**Assignment**
Somewhere below, one line contains "The image size" and a later line contains "Task: Click the 'GS: 13%' usage readout". Output those two lines and everything between them exactly, and nothing else.

------ Raw data

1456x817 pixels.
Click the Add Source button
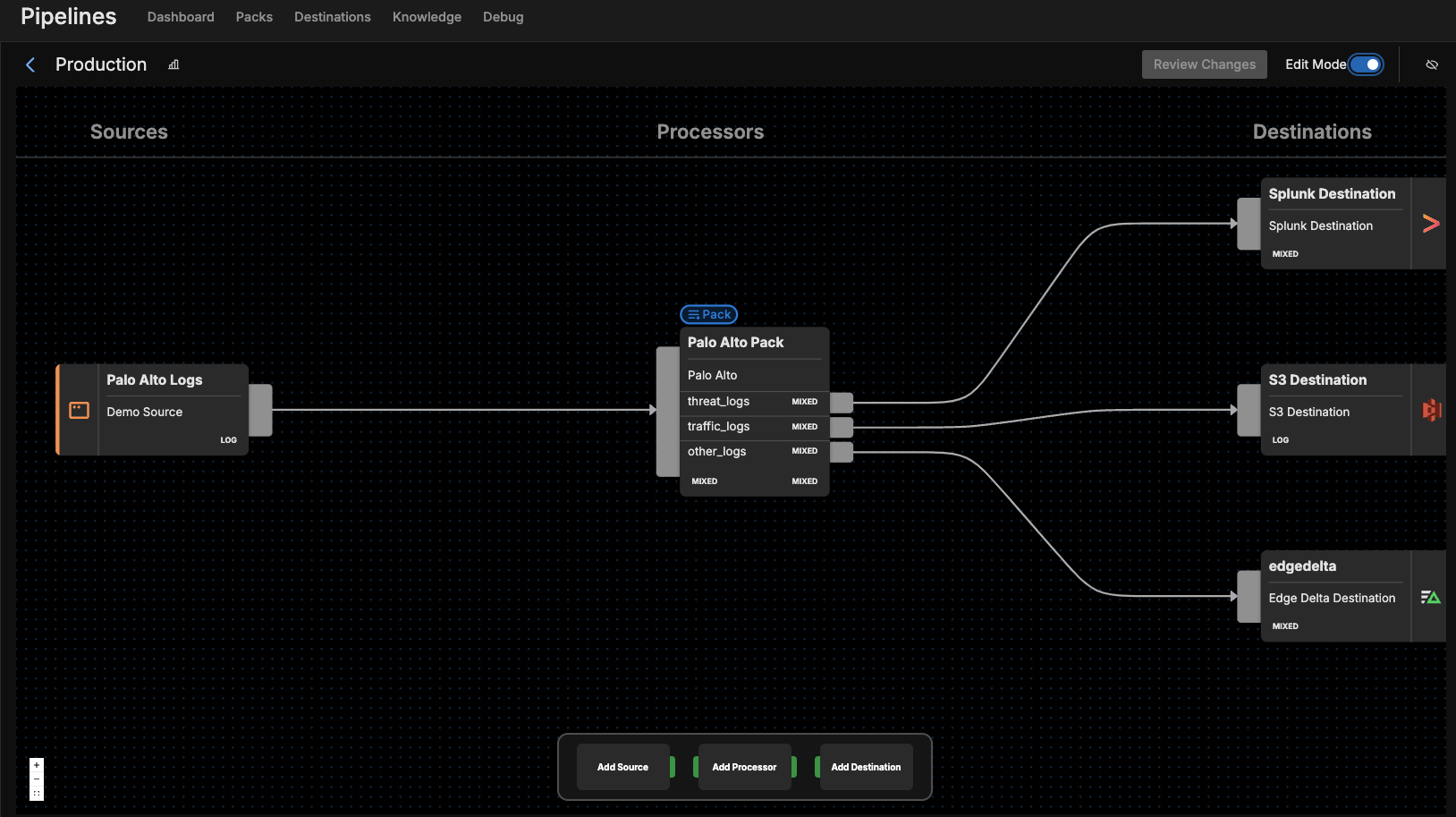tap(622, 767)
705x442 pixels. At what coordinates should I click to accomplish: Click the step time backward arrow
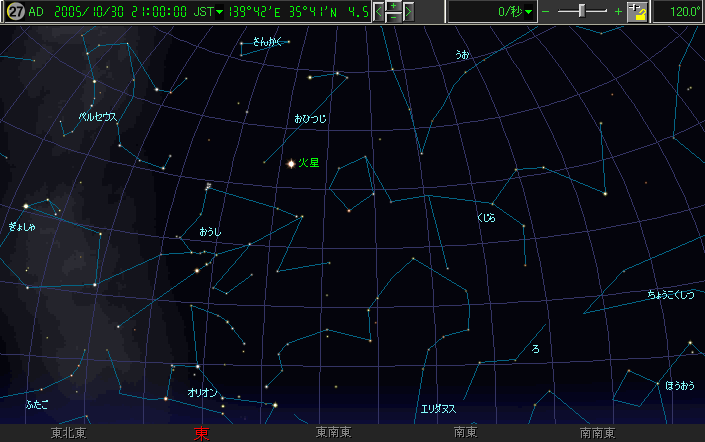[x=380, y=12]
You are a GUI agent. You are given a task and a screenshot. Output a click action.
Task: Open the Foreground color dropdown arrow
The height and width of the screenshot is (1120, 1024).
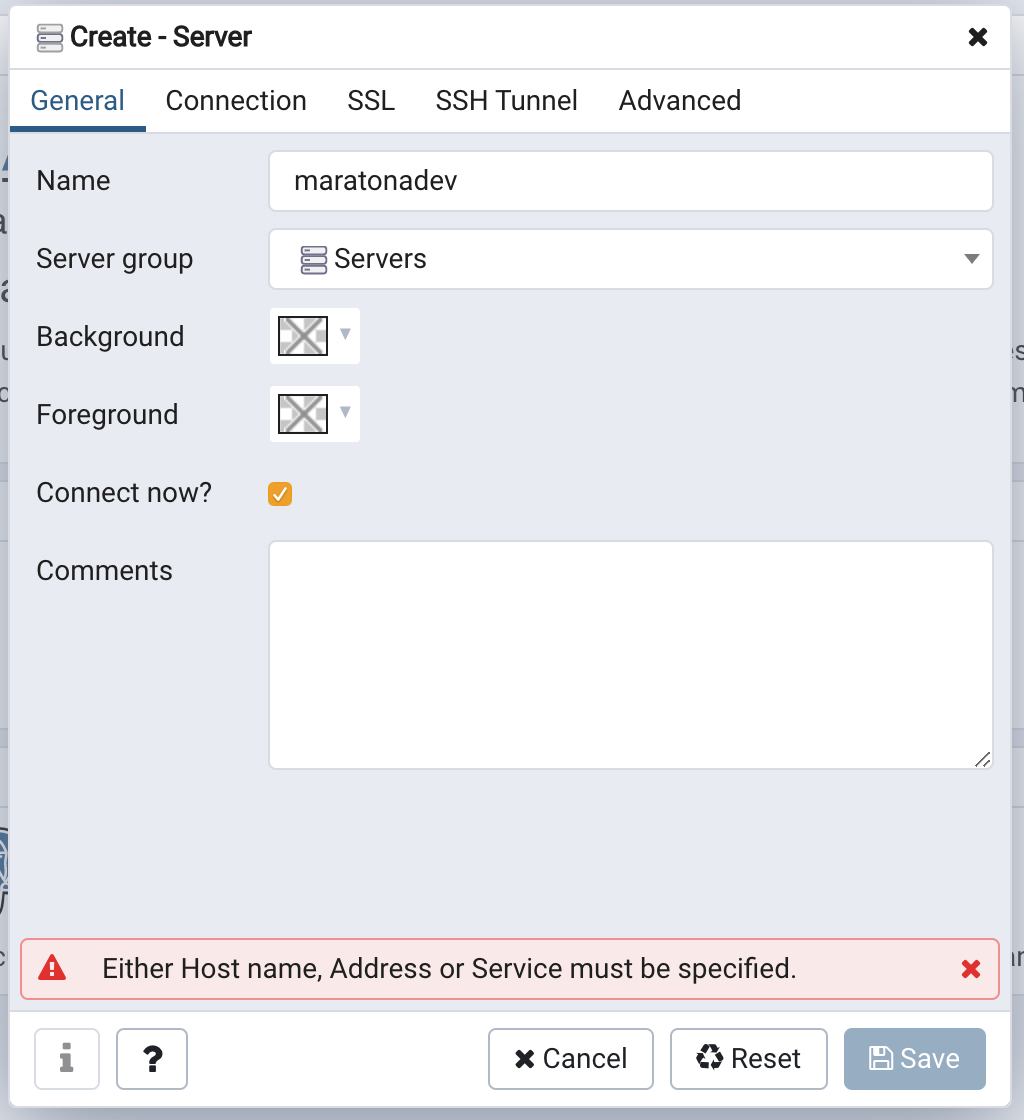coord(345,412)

------------
------ Raw data

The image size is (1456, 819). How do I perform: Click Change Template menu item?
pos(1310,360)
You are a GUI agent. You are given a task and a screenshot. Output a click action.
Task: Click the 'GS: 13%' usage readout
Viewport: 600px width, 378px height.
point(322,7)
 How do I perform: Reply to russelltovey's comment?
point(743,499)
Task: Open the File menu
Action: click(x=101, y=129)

------------

**Result of the task**
The image size is (1456, 819). How do I perform: Click Change Template menu item?
pos(1310,360)
You are a GUI agent. You are given a task and a screenshot. Output a click action.
Task: Click the 'GS: 13%' usage readout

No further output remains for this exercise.